Thinner Shelves in the Library
Be aware to recognize the disappearance of books
The library is a place to check out books for classes, find a story to get interested in, or even to do homework in a quiet environment. The library allows students to relax and get to focus on their classwork without noisy distractions. However, it is also a place where books are not returned to their rightful home.
Stolen and vandalized books are not a daily occurrence in the Oak Hills High School library but it has happened a couple of times. Some of the books, if they are returned, have writing in them and pages torn out. This makes it difficult for other students who want the same book to enjoy it or learn from it.
Students check out their textbooks and are expected to return them at the end of the school year, but some textbooks are not always returned. Textbooks are tools to obtain information of a certain subject for a student to learn, but if a student takes a textbook and does not return it then other students will not get a chance to learn from it and be able to complete their work.
From the lack of textbooks in the library, students have to pay a fine and it will be on their record. Though the library has novels not returned as well, textbooks have a higher price because of their important use.
Novels of a student’s personal use or a class sets are not always returned and students prefer to pay the fine instead of returning the missing book to its proper place. Books that are not returned can cause the library to be more strict upon what must be returned or even giving a book to a student.
The record of an unreturned book is recorded in the library’s system with student’s name and can impact if the librarians allow students to check out another book in the future.

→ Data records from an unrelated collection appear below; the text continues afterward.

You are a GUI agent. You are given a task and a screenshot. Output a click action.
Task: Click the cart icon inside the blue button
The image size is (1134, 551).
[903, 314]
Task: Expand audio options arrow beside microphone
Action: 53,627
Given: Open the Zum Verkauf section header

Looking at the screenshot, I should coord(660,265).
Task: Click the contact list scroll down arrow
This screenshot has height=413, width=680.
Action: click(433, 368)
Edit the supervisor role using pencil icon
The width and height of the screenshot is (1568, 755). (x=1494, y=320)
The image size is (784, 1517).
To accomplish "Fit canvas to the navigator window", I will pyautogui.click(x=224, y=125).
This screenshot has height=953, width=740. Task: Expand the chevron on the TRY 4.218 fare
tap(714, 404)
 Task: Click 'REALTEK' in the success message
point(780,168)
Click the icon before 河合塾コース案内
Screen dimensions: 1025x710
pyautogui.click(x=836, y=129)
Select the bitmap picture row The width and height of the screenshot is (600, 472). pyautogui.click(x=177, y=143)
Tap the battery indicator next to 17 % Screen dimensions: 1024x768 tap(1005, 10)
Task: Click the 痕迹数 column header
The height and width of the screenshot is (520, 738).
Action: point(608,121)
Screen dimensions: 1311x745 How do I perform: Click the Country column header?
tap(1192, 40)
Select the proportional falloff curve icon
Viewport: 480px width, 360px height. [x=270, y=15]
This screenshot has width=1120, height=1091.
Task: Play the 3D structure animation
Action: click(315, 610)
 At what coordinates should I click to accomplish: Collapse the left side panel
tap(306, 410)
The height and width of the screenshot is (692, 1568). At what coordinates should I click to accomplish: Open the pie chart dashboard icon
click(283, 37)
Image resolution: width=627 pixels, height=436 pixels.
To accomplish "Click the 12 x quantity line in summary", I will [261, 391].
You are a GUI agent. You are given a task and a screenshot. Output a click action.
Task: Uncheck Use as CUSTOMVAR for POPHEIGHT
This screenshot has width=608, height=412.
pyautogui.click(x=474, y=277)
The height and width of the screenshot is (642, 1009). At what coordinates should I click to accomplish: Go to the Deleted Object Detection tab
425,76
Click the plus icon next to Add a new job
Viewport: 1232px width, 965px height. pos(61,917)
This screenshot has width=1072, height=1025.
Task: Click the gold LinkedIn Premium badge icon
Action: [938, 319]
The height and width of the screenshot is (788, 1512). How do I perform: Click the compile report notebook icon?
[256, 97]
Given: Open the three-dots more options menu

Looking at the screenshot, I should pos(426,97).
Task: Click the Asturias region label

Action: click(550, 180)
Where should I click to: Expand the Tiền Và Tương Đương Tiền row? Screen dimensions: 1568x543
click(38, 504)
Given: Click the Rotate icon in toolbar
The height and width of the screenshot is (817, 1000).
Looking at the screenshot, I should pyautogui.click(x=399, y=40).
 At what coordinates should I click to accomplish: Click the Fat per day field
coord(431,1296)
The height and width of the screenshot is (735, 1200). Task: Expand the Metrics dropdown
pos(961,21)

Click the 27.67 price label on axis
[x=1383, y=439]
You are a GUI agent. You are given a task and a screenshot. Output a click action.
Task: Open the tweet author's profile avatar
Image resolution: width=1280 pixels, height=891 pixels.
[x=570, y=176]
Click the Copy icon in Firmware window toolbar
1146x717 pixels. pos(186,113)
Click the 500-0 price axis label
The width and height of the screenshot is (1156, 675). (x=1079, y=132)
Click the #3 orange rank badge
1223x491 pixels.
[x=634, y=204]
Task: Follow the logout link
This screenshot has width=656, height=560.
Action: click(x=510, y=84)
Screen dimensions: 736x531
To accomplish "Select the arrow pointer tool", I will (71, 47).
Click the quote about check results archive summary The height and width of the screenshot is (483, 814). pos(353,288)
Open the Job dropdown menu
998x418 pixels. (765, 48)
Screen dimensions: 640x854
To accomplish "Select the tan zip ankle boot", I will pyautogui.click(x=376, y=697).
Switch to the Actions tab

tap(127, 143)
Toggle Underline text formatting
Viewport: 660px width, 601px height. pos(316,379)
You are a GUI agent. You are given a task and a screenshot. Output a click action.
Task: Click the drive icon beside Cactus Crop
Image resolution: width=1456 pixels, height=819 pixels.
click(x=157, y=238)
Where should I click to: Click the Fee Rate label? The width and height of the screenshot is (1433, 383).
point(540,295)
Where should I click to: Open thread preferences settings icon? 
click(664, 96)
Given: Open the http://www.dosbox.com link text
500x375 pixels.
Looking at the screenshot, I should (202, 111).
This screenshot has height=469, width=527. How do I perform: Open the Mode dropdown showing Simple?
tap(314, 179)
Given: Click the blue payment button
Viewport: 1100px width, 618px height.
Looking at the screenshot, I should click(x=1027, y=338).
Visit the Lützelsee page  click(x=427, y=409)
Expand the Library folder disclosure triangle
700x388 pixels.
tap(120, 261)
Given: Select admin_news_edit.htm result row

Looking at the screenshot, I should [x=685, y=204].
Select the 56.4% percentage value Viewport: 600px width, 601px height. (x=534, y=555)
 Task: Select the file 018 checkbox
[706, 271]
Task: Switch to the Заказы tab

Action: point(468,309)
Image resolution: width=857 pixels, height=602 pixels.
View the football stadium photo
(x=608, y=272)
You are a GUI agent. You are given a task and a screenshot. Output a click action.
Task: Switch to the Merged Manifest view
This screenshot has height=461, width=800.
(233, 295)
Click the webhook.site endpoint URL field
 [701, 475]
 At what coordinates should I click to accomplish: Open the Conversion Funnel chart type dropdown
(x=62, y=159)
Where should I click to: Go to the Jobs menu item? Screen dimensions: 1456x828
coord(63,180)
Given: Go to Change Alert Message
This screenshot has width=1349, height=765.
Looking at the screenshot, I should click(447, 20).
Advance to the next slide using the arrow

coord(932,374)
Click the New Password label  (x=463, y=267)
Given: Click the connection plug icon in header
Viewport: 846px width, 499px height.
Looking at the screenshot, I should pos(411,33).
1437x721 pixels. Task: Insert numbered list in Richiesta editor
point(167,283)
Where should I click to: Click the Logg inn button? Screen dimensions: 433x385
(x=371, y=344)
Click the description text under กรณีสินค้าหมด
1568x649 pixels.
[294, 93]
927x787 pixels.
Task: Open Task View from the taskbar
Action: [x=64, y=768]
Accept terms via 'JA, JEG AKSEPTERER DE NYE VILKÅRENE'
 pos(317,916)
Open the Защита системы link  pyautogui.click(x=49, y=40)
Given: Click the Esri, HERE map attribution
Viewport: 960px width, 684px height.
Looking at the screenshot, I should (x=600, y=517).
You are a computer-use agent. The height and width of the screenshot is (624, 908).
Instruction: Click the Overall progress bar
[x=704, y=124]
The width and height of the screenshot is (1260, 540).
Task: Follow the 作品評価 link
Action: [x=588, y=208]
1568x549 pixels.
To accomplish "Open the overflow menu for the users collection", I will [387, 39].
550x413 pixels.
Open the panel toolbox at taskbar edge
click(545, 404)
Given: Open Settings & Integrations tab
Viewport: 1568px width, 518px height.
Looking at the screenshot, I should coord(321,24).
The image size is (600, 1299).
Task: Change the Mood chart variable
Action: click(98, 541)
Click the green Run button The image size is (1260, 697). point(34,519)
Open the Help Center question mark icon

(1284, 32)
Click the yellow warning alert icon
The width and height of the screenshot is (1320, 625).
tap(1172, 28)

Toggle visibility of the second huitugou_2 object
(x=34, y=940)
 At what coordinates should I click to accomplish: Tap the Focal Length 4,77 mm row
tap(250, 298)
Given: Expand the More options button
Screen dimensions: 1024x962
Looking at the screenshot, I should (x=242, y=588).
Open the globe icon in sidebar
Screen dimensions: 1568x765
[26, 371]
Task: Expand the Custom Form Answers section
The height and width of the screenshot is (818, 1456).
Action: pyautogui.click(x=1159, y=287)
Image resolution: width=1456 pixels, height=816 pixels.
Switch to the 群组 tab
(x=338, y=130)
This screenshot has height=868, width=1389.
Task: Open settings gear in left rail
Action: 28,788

Students may move to a school in a different district, but the missing book follows the student’s record and can even influence their way to graduate.
“There are some students who do not return the items and we hold their diploma from them until they return the item or pay the money,” states Tracy Husson, OHHS Library Media Clerk, about students not returning books during their high school period.
Seniors are more likely to be affected by the unreturned book they have checked out with graduation so close only for their diploma to be held by the school until the book is returned or they pay the fine.
Though some students do not find library books as important objects to the school, their opinion can be changed from the sudden appearance of a fine or from the hand that holds their diploma. By returning the book(s), the record of an unreturned item will disappear and a diploma can be given to the person.
Library books are necessary items and tools for students who need the knowledge to study for an important test, find a book for a class read, or even reading a book for their own entertainment.